Now the Christian Church excluded Montanism; it conquered it. But such victories are always losses. Let’s see the four ways in which this loss is visible: 1) The canon was victorious against the possibility of new revelations. – The solution of the Fourth Gospel that there are new insights, which of course are under the criticism of the Christ, was at least reduced in meaning and power.
2) The traditional hierarchy was confirmed against the prophetic spirit. – This was a very serious thing because since that time the prophetic spirit was more or less excluded from the Church and always had to f lee in sectarian movements. Most of the so-called sectarian movements, ever since the defeat of Montanism; are movements into which the prophetic spirit f led because it couldn’t find a place in the Church.

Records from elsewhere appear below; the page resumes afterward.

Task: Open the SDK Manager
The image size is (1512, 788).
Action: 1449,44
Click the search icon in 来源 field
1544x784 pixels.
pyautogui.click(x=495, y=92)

3) Eschatology became less interesting than it was in the Apostolic age. – Establishment was much more important, and the expectation of the end was reduced to an appeal to every individual that his end can come at any moment – which is how you usually handle it in your preaching. But the idea of an end of history was not important any more since that time.
4) The disciplinary strictness of the Montanists was lost, and a growing laxity took place in the Church. – Here again something happened which has happened all through Church history again and again, that new, small groups with disciplinary strictness arose, were regarded with great suspicion by the church, and developed themselves into larger churches only to lose the disciplinary power in themselves.
So you can say the result of the Montanist struggles was that traditional theology and above all its safeguards, were victorious against any danger, and that the conservative establishment of the Church was victorious against any eschatological radicalism and expectation. These two consequences are there, and now we must ask: What was taught in the framework of these very strict safeguards given by the anti-Gnostic Fathers of the early Catholic church? There is first one point which is obvious if you think of it as I said in connection with the Gnostics, namely the contrast between the father-God and the savior-God.
One called the Gnostic theory blasphemia creatoris, the blasphemy of the creator- God. Now such blasphemy of the creator-God is something which should be kept in mind by all neo-orthodox theologians of today. There is much Gnostic Marcionism in them, much dualistic blasphemy of the creator-God. They put the savior-God so much over the creator-God that, although they never fall into a real heresy about it, they implicitly blaspheme the Divine creation by identifying it actually with the sinful state of reality.. Against all this – of today and of the past – people like Irenaeus said that God is one, and there is no duality in Him; law and Gospel, creation and salvation, are derived from the same God.
This God is known to us not speculatively but existentially. He expresses this: “Without God, you cannot know God.” God is never an object. But in all knowledge, He is He who knows, in us and through us. Only He can know Himself, and we may participate in His knowledge of Himself, but He is not an object whom we can know from outside. According to His greatness, His absoluteness, His unconditional character, God is unknown. According to His love, in which He comes to us, He is known. Therefore in order to know God, you must be within God, you must participate in Him. You never can look at Him as an object outside of yourselves. This God has created the world out of nothing. This phrase “out of nothing” is not a story about. the way in which God has created, but is a protective concept which in itself is only negatively meaningful, that. there was no presupposed resisting matter out of which God created the world – as we have it in paganism.. This is the meaning of this doctrine. God has created the world “out of nothing” means God was not dependent on a matter which, (as the Greek matter, against the Demiurge), resisted the form which the Demiurge, the world-builder, wanted to impose on it. This is not Christian. The Christian idea is that everything is created directly by God, without a resisting matter; He is the cause of everything.